Set task: Pull out every line in the entries below that contains the string "menu", and copy each matching line in full. Matching is case-sensitive.

* Start Material supplied *

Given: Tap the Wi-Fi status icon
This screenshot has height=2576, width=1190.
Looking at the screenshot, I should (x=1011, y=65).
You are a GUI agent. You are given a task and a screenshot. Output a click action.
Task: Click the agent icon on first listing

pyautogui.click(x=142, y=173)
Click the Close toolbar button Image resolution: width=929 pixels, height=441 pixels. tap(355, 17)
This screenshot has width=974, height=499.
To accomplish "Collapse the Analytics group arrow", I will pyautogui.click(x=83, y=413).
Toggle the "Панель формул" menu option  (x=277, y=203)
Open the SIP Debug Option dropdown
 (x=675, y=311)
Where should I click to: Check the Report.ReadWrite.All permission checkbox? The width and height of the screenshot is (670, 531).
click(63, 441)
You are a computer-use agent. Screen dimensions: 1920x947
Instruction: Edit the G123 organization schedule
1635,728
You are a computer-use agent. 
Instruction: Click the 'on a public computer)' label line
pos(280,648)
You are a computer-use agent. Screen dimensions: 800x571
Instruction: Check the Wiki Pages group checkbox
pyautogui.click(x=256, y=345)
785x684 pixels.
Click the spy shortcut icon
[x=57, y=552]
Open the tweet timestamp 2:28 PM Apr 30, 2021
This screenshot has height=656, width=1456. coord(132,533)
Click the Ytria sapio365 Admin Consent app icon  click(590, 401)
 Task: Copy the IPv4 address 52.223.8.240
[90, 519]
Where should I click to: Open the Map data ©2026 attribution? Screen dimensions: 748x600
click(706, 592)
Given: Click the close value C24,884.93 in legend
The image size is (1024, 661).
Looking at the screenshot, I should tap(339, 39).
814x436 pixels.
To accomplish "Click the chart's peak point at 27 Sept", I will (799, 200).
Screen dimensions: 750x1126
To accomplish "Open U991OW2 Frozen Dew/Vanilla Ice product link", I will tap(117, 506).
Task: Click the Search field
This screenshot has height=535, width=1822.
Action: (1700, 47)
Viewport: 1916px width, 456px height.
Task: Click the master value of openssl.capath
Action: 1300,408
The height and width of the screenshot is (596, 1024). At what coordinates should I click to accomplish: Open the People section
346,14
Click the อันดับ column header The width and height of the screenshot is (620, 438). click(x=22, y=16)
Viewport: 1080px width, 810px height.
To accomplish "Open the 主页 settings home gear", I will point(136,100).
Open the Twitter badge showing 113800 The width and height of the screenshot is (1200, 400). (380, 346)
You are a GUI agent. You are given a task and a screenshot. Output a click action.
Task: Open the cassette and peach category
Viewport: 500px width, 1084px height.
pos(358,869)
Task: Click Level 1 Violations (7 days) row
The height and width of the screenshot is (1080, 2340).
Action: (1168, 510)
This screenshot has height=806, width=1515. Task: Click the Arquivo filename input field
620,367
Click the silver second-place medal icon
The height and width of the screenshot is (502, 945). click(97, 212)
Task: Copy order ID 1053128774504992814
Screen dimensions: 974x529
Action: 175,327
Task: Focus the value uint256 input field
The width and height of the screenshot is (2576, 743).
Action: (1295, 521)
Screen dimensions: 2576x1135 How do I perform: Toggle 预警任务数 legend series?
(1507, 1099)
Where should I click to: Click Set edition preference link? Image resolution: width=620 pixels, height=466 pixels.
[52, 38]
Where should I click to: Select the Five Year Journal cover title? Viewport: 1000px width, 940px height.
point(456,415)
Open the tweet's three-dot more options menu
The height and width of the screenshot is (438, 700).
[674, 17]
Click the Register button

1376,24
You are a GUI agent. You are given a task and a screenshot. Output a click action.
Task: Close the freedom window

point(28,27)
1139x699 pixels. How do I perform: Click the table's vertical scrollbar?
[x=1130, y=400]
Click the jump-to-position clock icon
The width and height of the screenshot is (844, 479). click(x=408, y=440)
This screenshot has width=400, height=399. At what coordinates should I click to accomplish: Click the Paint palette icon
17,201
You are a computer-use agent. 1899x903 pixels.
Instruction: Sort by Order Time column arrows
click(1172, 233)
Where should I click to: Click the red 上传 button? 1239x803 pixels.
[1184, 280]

* End Material supplied *

The reply:
Toggle the "Панель формул" menu option  (x=277, y=203)
Open the tweet's three-dot more options menu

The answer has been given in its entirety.